Наконец Джонс нарушил молчание, проговорив срывающимся голосом.
— Я вижу, сударыня, вы удивлены…
— Удивлена! — повторила Софья. — Да, конечно удивлена. Почти не верится, что вы тот самый человек, каким кажетесь.
— Да, тот самый, моя Софья. — извините, сударыня, что я решился назвать вас так, — тот самый несчастный Джонс, которого, после стольких разочарований, судьба наконец милостиво привела к вам. Ах, Софья, если бы знали вы, сколько мучений я вытерпел во время этой долгой, бесплодной погони!
— Погони за кем? — спросила Софья, немного овладев собой и приняв сдержанный тон.
— Зачем этот жестокий вопрос? — отвечал Джонс. — Нужно ли говорить, что за вами!
— За мной? Разве у мистера Джонса есть ко мне какое-нибудь важное дело?
— Иным это дело может показаться важным,
Софья взяла записную книжку и хотела ответить, но он перебил ее:
— Не будем, молю вас, терять драгоценных мгновений, так милостиво посылаемых нам судьбой. Ах, Софья! У меня есть к вам дело гораздо более важное. Позвольте мне просить у вас на коленях прощения!
— Прощения? Но после всего случившегося, после всего, что мне говорили, разве можете вы ожидать, сэр…
— Я едва соображаю, что говорю, — отвечал Джонс. — Боже мой! Нет, я не решаюсь просить у вас прощения. Ах, Софья! С этой минуты забудьте даже и думать обо мне, несчастном. Если когда-нибудь воспоминание обо мне проникнет к вам украдкой и смутит ваш драгоценный покой, подумайте о моем недостойном поведении: пусть случай в Эптоне навсегда изгладит меня из вашей памяти.
Софья стояла вся трепещущая. Лицо ее сделалось белее снега, а сердце готово было выскочить из груди. Но при упоминании об Эптоне румянец покрыл ее щеки, а глаза, до тех пор опущенные, обратились на Джонса с выражением презрения. Он понял этот молчаливый упрек и отвечал так:
— Ах, Софья, единственная любовь моя. Вы не можете ненавидеть или презирать меня за то, что там случилось, больше, чем сам я ненавижу и презираю себя, но, право же, сердце мое всегда оставалось верным вам. Оно не принимало никакого участия в безрассудстве, которое я совершил; даже тогда оно неизменно принадлежало вам. Хотя я отчаялся когда-нибудь обладать вами, отчаялся даже увидеть вас, но ваш прелестный образ неотступно стоял передо мной, и я не мог серьезно полюбить другую женщину. Но если бы даже сердце мое было свободно, та, с которой я случайно сошелся в этом проклятом месте, не возбудила во мне серьезного чувства. Поверьте, мой ангел, с того дня я ее ни разу больше не видел и не имею ни малейшего желания видеть.

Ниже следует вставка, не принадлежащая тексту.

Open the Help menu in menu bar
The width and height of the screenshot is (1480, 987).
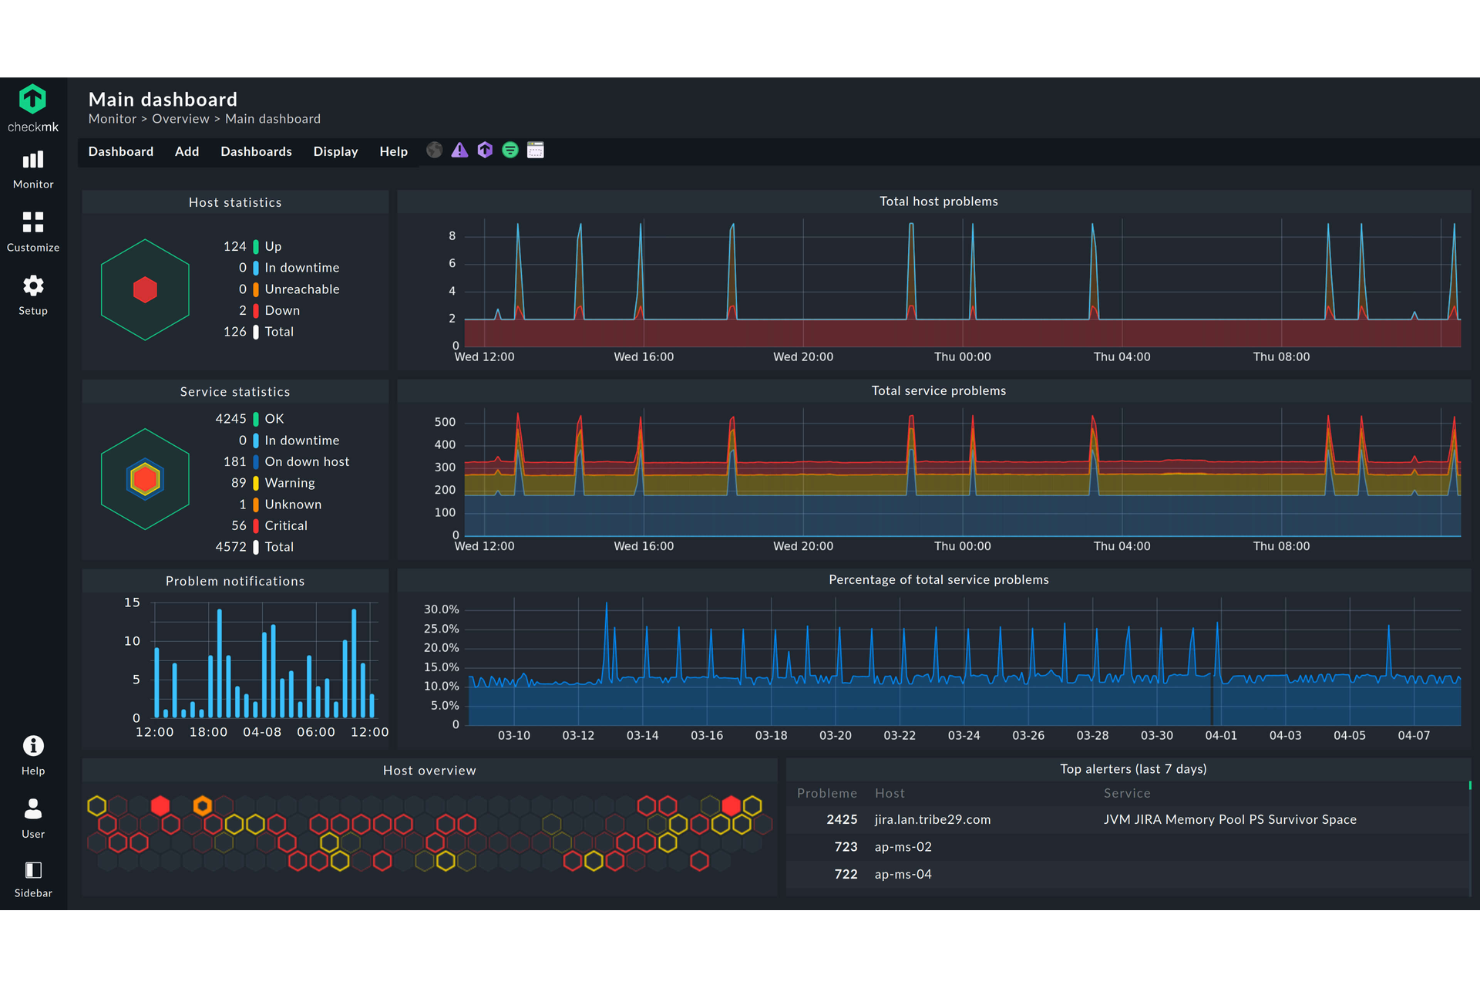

Софья в душе была очень рада это слышать, но, напустив на себя еще более холодный вид, она проговорила:
— Зачем вы утруждаете себя защитой, мистер Джонс, если вас никто не обвиняет? Коли на то пошло, так я предъявила бы вам обвинение в действительно непростительном поступке.
— В каком же, о, господи? — спросил Джонс, трепеща и бледнея: он боялся, что Софья намекает на его связь с леди Белластон.
— Боже! — воскликнула она. — Как возможно, чтобы в одной и той же груди уживались такое благородство и такая низость!
Леди Белластон и его позорное согласие состоять у нее на содержании снова пришли на ум Джонсу и сковали ему уста.
— Могла ли я ожидать от вас такого поведения? — продолжала Софья. — Могла ли я ожидать этого от джентльмена, от человека, дорожащего своей честью? Публично трепать мое имя в гостинице перед всяким сбродом! Хвастать ничтожными ласками, которые неискушенное мое сердце слишком легкомысленно вам подарило! Распустить слух, что вы принуждены были бежать от моей любви!